Camelina memalingkan wajahnya ke arah Berliana. “Iya, Nyonya,” sahutnya dengan nada lirih. Setelah melihat keyakinan dalam mata Camelina, Berliana seolah langsung yakin pula untuk menjalankan rencana berikutnya.
“Sudah, lepaskan tangannya, biar aku yang urus!” perintah Berliana memberi peringatan keras terhadap menantunya itu. Lalu, Berliana menarik tangan Camelina pergi dari dekat pintu menuju Aderson. Camelina menoleh sebentar ke arah Sarah, dan langsung pergi.
Di hadapan Aderson, Berliana berkata lagi. “Kalau begitu, menikahlah dengan Anakku sekarang!”
Sontak, semua orang yang berada di sana langsung terhenyak kaget dibuatnya. Entah itu Camelina, Aderson bahkan Sarah yang masih berstatus sebagai istri Aderson itu sendiri.
Camelina menggelengkan kepala tidak percaya dengan apa yang dikatakan Berliana ketika itu. “Tidak, Nyonya! Saya memang berjanji akan melakukan apapun, tapi tidak dengan pernikahan mendadak begini. Terlebih lagi sa–...!” sanggah Camelina masih berusaha menahan tangis sampai bibirnya gemetar.
“Oh, jadi kamu menolak. Baik. Berarti kamu siap dengan konsekuensinya,” potong Berliana.
Camelina tersungkur di lantai dengan tangan memohon. “Apakah tidak ada pilihan lain lagi selain menikah dengan Tuan Aderson, Nyonya?” tawar Camelina.
“Tidak ada! Uang, jabatan, menantu sudah aku miliki! Kecuali cucu. Bertahun-tahun aku mendambakan seorang cucu, tapi menantuku tak kunjung mengandung dan kini aku sudah tidak bisa bersabar lagi. Tapi itu terserah padamu, jika ingin selamat, maka turutilah perintahku!” desaknya.
Camelina terdiam dengan mulut tergagap.
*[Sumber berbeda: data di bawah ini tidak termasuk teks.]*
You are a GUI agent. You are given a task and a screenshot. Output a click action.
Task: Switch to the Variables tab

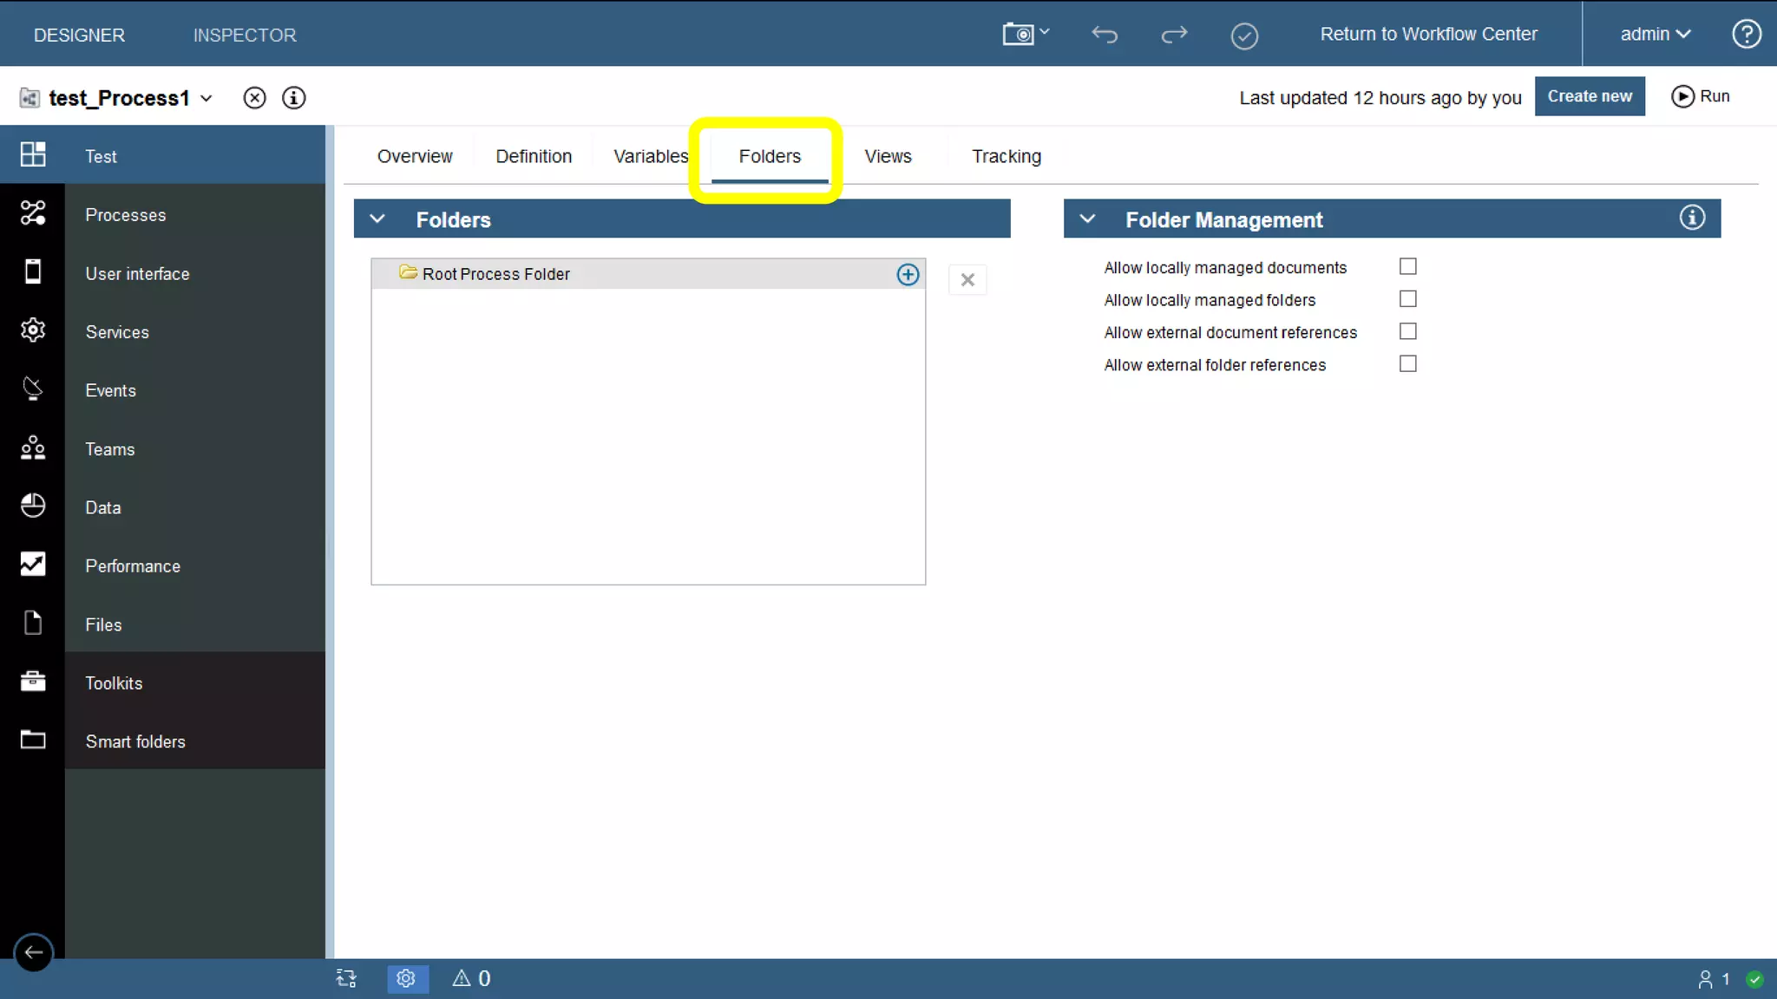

Mulutnya sudah terbuka kecil, tetapi sang majikan dan kebingungan sekaligus ketakutan dalam dirinya seolah telah merenggut kesempatan bicaranya saat itu. Ia tidak bisa menyergah atau hanya sekadar berkata “Tidak.” Menolak seperti sebuah larangan bagi wanita lemah dan miskin seperti Camelina, layaknya robot yang diprogram untuk menuruti keinginan pemiilik, ia hanya diperbolehkan berkata “Ya” saja.
Hatinya bagai teriris pisau, ia merasa terluka ketika tak ada kesempatan untuk bicara. Hanya air mata kepedihan yang mampu menjelaskan semua yang dirasakannya kini.
Melihat suaminya sedari tadi diam, membuat Sarah langsung angkat bicara. Ia menghampiri Berliana sambil berucap. “Ma, kenapa membuat aku dimadu? Waktu itu Mama sudah berjanji untuk menjadikan aku sebagai menantu Mama satu-satunya, kenapa keputusannya sekarang malah begini!” tuntut Sarah dengan mata memerah – berkaca-kaca.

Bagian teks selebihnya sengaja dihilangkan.